**INSTRUCTIONS TO FOLLOW**
Using the records below, copy out exactly the line that contains "Task: Expand the green Code dropdown" and every line that follows it, up to and including the last, and no others.

Records contained in a dataset:
=== Begin Enclosure ===
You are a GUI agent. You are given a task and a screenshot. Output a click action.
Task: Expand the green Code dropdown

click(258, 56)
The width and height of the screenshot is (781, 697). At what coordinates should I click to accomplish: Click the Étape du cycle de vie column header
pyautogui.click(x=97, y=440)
=== End Enclosure ===
**ANSWER BOX**
Task: Expand the green Code dropdown

click(258, 56)
The width and height of the screenshot is (781, 697). At what coordinates should I click to accomplish: Click the Étape du cycle de vie column header
pyautogui.click(x=97, y=440)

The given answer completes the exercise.